The court heard the officer-in-charge of the case, Detective Sergeant Craig Lambert, even thought the strike force should be investigating the local postie who had taken out the AVO against Savage.

But he was not widely supported.

“I did think it was far-fetched yes,” Det Sgt Beacroft, who worked on the investigation for more than two years, told the court when asked about Lambert’s view about the postie.

On July, 31, 2018, tensions between Det Sgt Lambert and Jubelin boiled over.

At 9:55am inside a briefing room, the strike force discussed what evidence would be presented to the coroner’s court.

According to a witness statement tendered in court, Jubelin and Det Sgt Lambert disagreed over how material from the listening devices inside Savage’s home would be presented.

That led into an argument and Jubelin asked everyone to leave the room.

“I tried to placate him,” Jubelin said during his police interview.

“He came at me and wanted to fight me. We both fight, I’ve sparred with him but he’s six times Australian kickboxing champion.

“I’ve thrown my stuff down and stood my ground. He’s being grabbed by other people.

“He says come on I’ll have you now, let’s go to the PCYC.”

Det Sgt Lambert went on sick leave.

CHARGED

After returning from Glen Innes to oversee an investigation into the shooting of two officers, Jubelin was called to meet with two professional standards command investigators on January 22.

They served him with search warrants for his mobile phones. His gun and the keys to his police car were taken off him. He was banned from the homicide squad office and taken off the William Tyrrell investigation.

A few months later, he handed in his resignation.

In June last year, he was charged with four breaches of the Surveillance Devices Act after a lengthy investigation.

One of Jubelin’s reasons for recording his conversations with Savage was to protect himself in case Savage made a complaint about him.

When it came time for Savage to give evidence in court this month, he claimed that Jubelin told him he would return to his house to arrest him.

Unbeknown to Savage, the entire court had listened to the recordings. There was no mention of the arrest. When Cunneen put it to Savage that his claim was untrue, Savage insisted Jubelin had made the claim. In her closing submission, Cunneen said this was the very reason Jubelin made the recording. “That is in effect a very practical example of the personal lawful interest that Mr Jubelin felt he had to ensure was protected,” Ms Cunneen said.

HANDOVER

Carriage of the investigation was handed over to Detective Inspector David Laidlaw as the team prepared for the inquest into William’s disappearance.

William’s foster mother told the court that in the lead up to the inquest, she was concerned that Jubelin’s knowledge of the case had not been passed on before he was sidelined.

She alleged that in March, 2019, then-Homicide boss Scott Cook told her Jubelin was doing a handover with Det Insp Laidlaw.

But Det Insp Laidlaw contradicted that.

“Mr Laidlaw said to me there is no handover,” she told the court last week.

“(He told me) I’m not allowed to talk to Gary.

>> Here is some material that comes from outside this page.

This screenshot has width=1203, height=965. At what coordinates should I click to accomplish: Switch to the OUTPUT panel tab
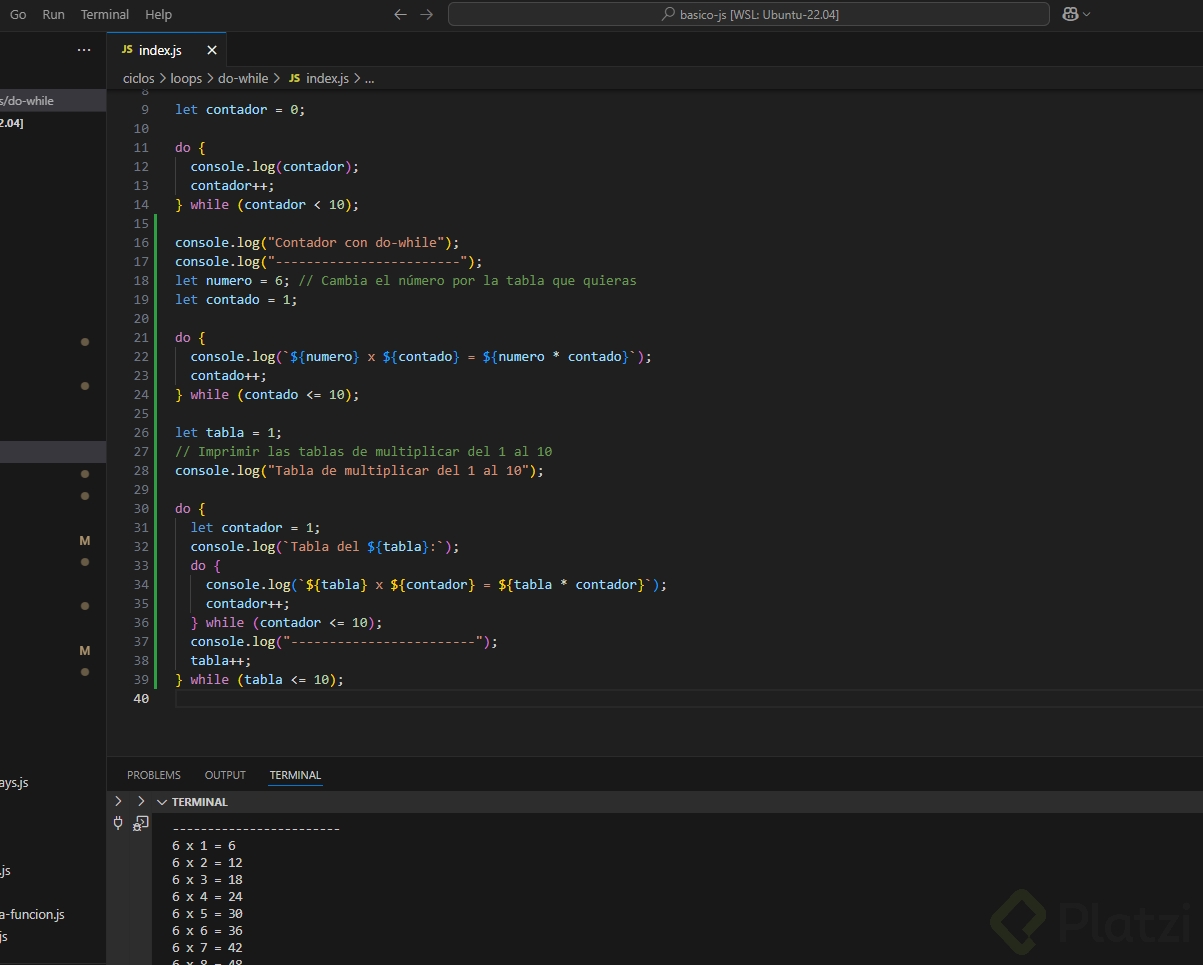click(x=225, y=775)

There has not been a handover.”

The foster mother told the court that in the same conversation, Mr Cook, who is now assistant commissioner, said “William was not our only case” and she was not the only relative of a homicide victim.

The sentiment echoed earlier evidence that emerged during the case about Mr Cook’s approach to the case.

Jubelin alleged Mr Cook told him “no one cares about that little kid” and to get the case to unsolved homicide.

Two other detectives also gave evidence that Mr Cook made comments along the lines of police were wasting their time on the case and police would never get anyone for it.

Mr Cook is an decorated police officer who has carved a career out of investigating serious crime, and who made no secret when he became Homicide boss that he wanted to run things more efficiently, including sending active murder investigations to inquest sooner, and reviewing cold cases more often to try and get results.

Jubelin’s defence team requested that the prosecution call Mr Cook but that did not occur.

Mr Cook categorically denied making those comments to Jubelin and the NSW Police Commissioner issued a statement outlined his confidence in the now-Assistant Commissioner last week.